Сны Михаила Булгакова | страница 8
Эти слова принадлежат одному из самых больших литературных «генералов» советской словесности. Всё понимал, но ничем не помог. И не мог помочь он, видевший в сороковом «всё так, как надо». А когда позже увидел тоже всё «не так, как надо», не смог удержать себя в жизни.
О, блаженство — даже самому страшному времени говорить в глаза только правду! И никогда не изменять ей.
Пустота, шуньята, покой, нирвана — это в буддийской метафизике гавань всех человеческих устремлений.

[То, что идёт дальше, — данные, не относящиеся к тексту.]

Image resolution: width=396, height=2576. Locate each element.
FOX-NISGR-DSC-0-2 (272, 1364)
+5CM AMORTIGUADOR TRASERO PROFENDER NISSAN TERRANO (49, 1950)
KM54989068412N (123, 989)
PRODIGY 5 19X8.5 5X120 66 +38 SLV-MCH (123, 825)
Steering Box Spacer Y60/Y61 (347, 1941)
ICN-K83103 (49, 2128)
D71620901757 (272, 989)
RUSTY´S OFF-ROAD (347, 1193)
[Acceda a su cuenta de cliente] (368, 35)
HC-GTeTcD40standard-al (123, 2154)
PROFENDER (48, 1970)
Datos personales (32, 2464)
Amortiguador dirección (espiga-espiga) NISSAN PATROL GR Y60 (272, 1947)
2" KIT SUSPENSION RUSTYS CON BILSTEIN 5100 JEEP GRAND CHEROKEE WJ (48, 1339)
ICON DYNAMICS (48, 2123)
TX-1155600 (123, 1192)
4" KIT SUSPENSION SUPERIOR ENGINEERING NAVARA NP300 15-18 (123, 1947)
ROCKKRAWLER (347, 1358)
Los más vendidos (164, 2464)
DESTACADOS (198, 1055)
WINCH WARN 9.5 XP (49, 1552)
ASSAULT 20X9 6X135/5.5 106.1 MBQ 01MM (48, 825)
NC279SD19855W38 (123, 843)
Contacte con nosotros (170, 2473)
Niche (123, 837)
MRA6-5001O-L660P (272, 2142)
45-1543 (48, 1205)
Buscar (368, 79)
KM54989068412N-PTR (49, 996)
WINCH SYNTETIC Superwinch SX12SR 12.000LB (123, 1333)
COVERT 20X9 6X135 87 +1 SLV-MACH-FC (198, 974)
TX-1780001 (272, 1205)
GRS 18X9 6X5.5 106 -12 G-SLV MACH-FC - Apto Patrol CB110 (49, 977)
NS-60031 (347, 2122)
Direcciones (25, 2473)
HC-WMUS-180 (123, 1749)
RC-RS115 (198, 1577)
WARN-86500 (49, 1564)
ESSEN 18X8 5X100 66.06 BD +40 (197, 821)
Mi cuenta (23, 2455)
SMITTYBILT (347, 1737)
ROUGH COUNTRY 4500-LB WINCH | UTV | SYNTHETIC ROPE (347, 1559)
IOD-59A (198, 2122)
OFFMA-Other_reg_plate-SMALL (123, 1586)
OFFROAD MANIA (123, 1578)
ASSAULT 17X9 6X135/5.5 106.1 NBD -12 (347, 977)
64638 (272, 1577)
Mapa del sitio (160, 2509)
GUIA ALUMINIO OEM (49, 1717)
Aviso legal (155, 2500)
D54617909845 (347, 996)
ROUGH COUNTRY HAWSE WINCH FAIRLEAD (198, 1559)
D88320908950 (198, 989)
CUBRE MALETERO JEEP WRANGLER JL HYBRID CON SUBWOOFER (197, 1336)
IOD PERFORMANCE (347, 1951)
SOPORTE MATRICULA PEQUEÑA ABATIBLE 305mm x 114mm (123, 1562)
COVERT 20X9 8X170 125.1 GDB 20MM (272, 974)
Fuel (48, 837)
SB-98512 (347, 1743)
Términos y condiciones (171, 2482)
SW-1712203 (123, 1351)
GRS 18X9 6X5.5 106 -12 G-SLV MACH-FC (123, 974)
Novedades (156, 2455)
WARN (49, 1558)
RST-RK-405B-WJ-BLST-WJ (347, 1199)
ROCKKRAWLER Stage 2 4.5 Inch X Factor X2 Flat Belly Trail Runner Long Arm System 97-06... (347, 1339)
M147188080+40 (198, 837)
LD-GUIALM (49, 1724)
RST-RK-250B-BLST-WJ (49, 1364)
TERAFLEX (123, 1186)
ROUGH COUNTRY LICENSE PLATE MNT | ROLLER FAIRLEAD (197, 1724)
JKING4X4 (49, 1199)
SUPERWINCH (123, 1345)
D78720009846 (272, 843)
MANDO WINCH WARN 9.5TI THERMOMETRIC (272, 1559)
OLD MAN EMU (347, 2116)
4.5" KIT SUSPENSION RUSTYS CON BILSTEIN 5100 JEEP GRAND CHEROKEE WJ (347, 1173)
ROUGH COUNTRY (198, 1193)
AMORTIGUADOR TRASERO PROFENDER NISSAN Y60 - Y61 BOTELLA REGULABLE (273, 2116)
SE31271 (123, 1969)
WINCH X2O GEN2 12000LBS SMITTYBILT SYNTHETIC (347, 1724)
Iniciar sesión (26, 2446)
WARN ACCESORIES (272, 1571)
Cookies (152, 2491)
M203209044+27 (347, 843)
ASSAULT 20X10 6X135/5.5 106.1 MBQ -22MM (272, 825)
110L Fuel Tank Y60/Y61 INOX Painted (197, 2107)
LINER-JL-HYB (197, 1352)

Гавань блаженства. Оттого истинные творцы выше всех наслаждений жизни ценят наслаждение творчества. Но им мало одной такой гавани, они, мятежные, ищут покой в буре. Почему? Потому что нирвана (безветрие) предполагает вторую свою грань — бурю. Без неё человек слабеет. Лучше всего это понимал и выразил Пушкин: «Я жить хочу, чтоб мыслить и страдать». Булгаков наглотался страданий слишком много и запросил покоя.
Но покой для творца — тоже работа, другая её форма…
Когда все пути для творческой самореализации были ему перекрыты, Художественный театр предложил инсценировать «Мёртвые души». Перечитав роман, Булгаков сказал, что инсценировать Гоголя невозможно, нужна самостоятельная пьеса. Пьеса так пьеса, согласились в театре. Он написал её, ввёл главное действующее лицо — самого Гоголя, вложил в его уста слова из других гоголевских сочинений и, конечно, вдохнул в пьесу самого себя — весёлого, страдающего, грустно смеющегося Булгакова. Но как это сделал? Исследователи булгаковской пьесы не обнаружили в ней ни одной не то что собственной его фразы, но даже ни одного негоголевского слова. Всё только Гоголь. Унисон, достойный двух гениев.
Она и теперь идёт, эта пьеса, — булгаковский завет театру, как нужно работать с классикой.
Сегодня на Гоголе кто только не самовыражается. Какой-нибудь сверхмодный режиссёр непременно введёт в сцену ухаживаний Хлестакова за Марьей Андреевной и Марьей Антоновной «сексуальные» эпизоды. Иначе какой он сокрушитель старой морали! А главное — ведь не предоставит нынешний театр свои подмостки, не заплатит денег без подобного сокрушительства.
Михаил Афанасьевич никогда ни в чём не следовал не только вкусам властей, но и вкусам толпы. Творчество для него было священнодействием, говоря словами его современника Бориса Пастернака, чудотворством. Анна Ахматова, написавшая в 1940 году стихотворение на смерть Булгакова, определила его творческую бескомпромиссность как «великолепное презренье». Но стоило ему это качество великих страданий.